Secondly, the parking requirements for Residential Districts R-2 are regulated by Article 10, Section 1007, “Parking spaces for all detached residential uses shall be located on the same lot as the use, which they are intended to serve.”
My official complaint filed Oct. 11 refers to a “parking lot.” Mayor Baker’s response dated Oct. 20 claims that, according to legal counsel, village zoning regulations don’t regulate or define “parking lots.” Therefore, there’s no violation. This weak argument reminds me of President Clinton comments, “It depends on what the meaning of the word “is” is! Okay, I’ll play the game and file another complaint referring to “parking area and/or parking spaces.”

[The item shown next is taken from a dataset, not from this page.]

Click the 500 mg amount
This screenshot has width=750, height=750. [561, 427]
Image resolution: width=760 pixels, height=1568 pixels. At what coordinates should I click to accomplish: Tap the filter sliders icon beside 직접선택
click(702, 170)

It’s disappointing that no one wants to read the regulations for themselves, use common sense and approach the issue seriously. Rather it appears that their efforts are focused on finding any reason to excuse her actions.
Baker’s letter isn’t based on a legal opinion. It’s an effort to use a “higher authority” – the village solicitor – to dismiss my complaint without considering its merits. The goal is to shut down the dialogue because the legal authority has spoken. The letter doesn’t even factually address my complaint.
The question remains, “Do the zoning regulations apply EQUALLY to all of us or not?